#### Passage shown
○ ○ ○ ○ ○ ○ ○

# My Sweeties (+ my baby panda hamsters!)



## renay

These are the baby panda hamsters... There are seven in all, they were born on July 22nd, and no, they were not intentionally bred, the mother was given to me already pregnant. 










This is the momma hamster her name is Panda girl, real original, I know, shes missing an ear, due to what? I don't know, I just love her to pieces anyway...










This is Piggle (left) Me and Lulu (right), I am now a make shift jungle gym lol.









This is Lulu and I









This is Lulu in her mansion









This is my living scarf! Ive always been against Killing animals for their fur... So I've started a new trend, why not wear them Live?! LOL.









"What is that? Lemme taste it..." I've said it a thousand times, I named her piggle for a reason!


----------



## sonoma

renay said:


> This is my living scarf! Ive always been against Killing animals for their fur... So I've started a new trend, why not wear them Live?! LOL.


Hehe...the New and Improved *Cruelty Free* Fur Stole. :lol: 

Cute ratties and cute hamsters...the baby hammies kinda look like little hooded rats.


----------



## renay

I know they're the hooded rats of hamsters, some of them have the actual markings of a "proper" hooded rat lol its so cute!


----------



## Matt

I love the Rats and Hammies.

BTW, How old are you?


----------



## renay

lol... I'm 18 and I look 12..you don't have to rub it in  haha


----------



## SamsterAndRocky

lol....im almost 23 and i look 17ish


----------



## Matt

renay said:


> lol... I'm 18 and I look 12..you don't have to rub it in  haha


I would say more like 15, But its working for you..lol..

Also, I love the Scarf Pic.


----------



## renay

haha. 15. i guess i can deal with that.


----------



## renay

Haha, my living fur idea.. I should hurry up and copy right it before someone else does :|


----------



## nepenthes

I would wear a rat Hat. But that would take allot of rats.


----------



## renay

lol what about your yellow checkered mow hawk?! And you are so not allowed to steal from my living line of rat wear :lol: copyright by me


----------



## Kimmiekins

Awww, so cute! I miss having hammies. So cute! *swoon*

The ratties, too. Especially the "fur scarf". LOL.

If it makes you feel better, I'm 27 but most people think I'm still a teenager. :roll:


----------



## renay

when I'm 27 I hope people still think I'm a teenager  lol 

I really didn't miss having hamsters until I got this one. Shes so different from the other ones I've owned. I still prefer rats to hamsters, but Hammies are fun to  
Aw it reminds me the other day Lulu was riding on my happy bunny slippers...I could have added rat slippers to my ever growing chain of ratty wear haha


----------



## simbakitten

love the scarf pic


----------



## kaylaface

lol fur scarf. *drapes ratties about neck* lol. To bad they don't like to stay put. hehe.


----------



## jellybeanqueen

awww, lookit those baby hammies. <3
and the scarf pic is uber cute too..awesome new trend. :wink:


----------



## renay

ha, i was very surprised to find this thread dug up lol. Yeah my rat-tastic scarf, i'm going to sell it on ebay, no i'm kidding,. and an update on the baby hammies, they've all found very good homes and I keep getting reports on how huge they're getting, i'm going to have to go and visit some of them soon


----------



## rat_ratscal

when i read the title i didnt see the hamster part and thought it said baby pandas, goshers, its not nice to scare people like that!


----------

○ ○ ○ ○ ○ ○ ○

#### Material
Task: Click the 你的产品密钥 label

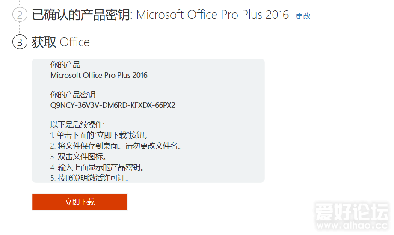Action: [x=73, y=95]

○ ○ ○ ○ ○ ○ ○

#### Tasks for this exercise
1. Answer these questions from the hamster thread:
(a) On what date were the baby panda hamsters born?
(b) What name does the poster give the mother hamster?
(c) What age does renay say she is?
2. Rewrite the stretch of the hamster thread from "These are the" through "to pieces anyway...", changing "Panda girl" to "Patches".

#### The responses
1.
(a) July 22nd
(b) Panda girl
(c) 18

2.
These are the baby panda hamsters... There are seven in all, they were born on July 22nd, and no, they were not intentionally bred, the mother was given to me already pregnant. 










This is the momma hamster her name is Patches, real original, I know, shes missing an ear, due to what? I don't know, I just love her to pieces anyway...